Strike averted: country’s main airports to remain open Friday
Proposed industrial action prevented in long-running dispute over pensions
THE High Court has granted injunctions preventing a four-hour work stoppage by Siptu members at the country's main airports from taking place on Friday.
This afternoon in his judgement, in proceedings brought by the Dublin Airport Authority and Ryanair, Mr Justice Paul Gilligan granted injunction preventing the strike from going ahead.
The proposed industrial action, involving four-hour stoppages at Dublin, Cork and Shannon between 5am and 9am on Friday 14th March, arises from the long-running dispute over cuts in pension benefits at Aer Lingus and the DAA.
In proceedings against Siptu, Ryanair and the DAA had asked the High Court to grant injunctions, pending the outcome of the full hearing of the dispute, preventing the proposed industrial action going ahead.
They had argued that the strike "is illegal" and is not "a valid trade dispute," as defined by the 1990 Industrial Relations Act.

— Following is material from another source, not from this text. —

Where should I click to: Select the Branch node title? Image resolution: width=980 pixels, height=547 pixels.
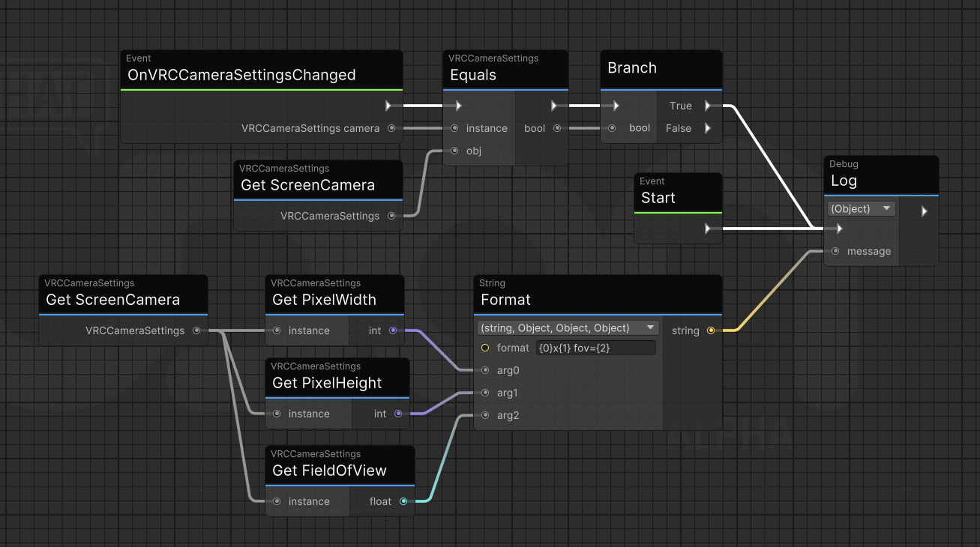tap(632, 68)
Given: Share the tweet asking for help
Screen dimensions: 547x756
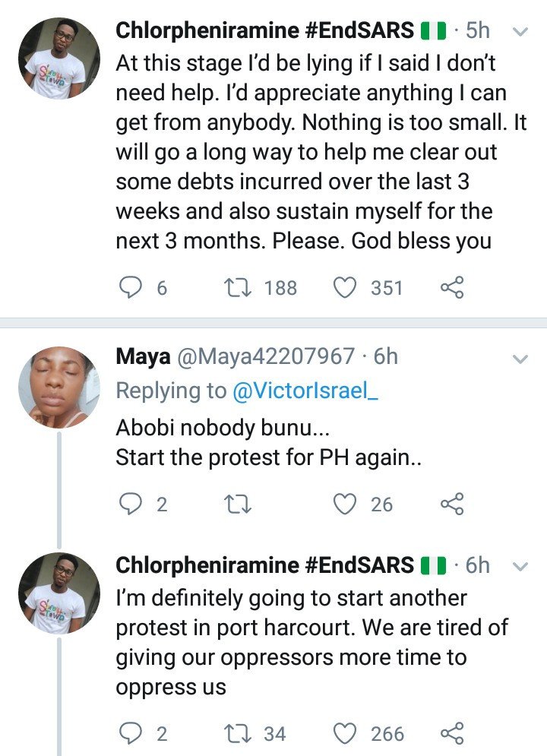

Both claimed the stoppage will "cause havoc" and "maximum disruption" to thousands of passengers. The action will effectively close down the airport on one of the busiest weekends of the year, costing "millions of Euro," it was further claimed
The applications were opposed by the trade union. Siptu argued the stoppage arises out of "a bona fida trade dispute" concerning the pension rights of workers and the the DAA and the Ryanair's applications for injunctions were misconceived.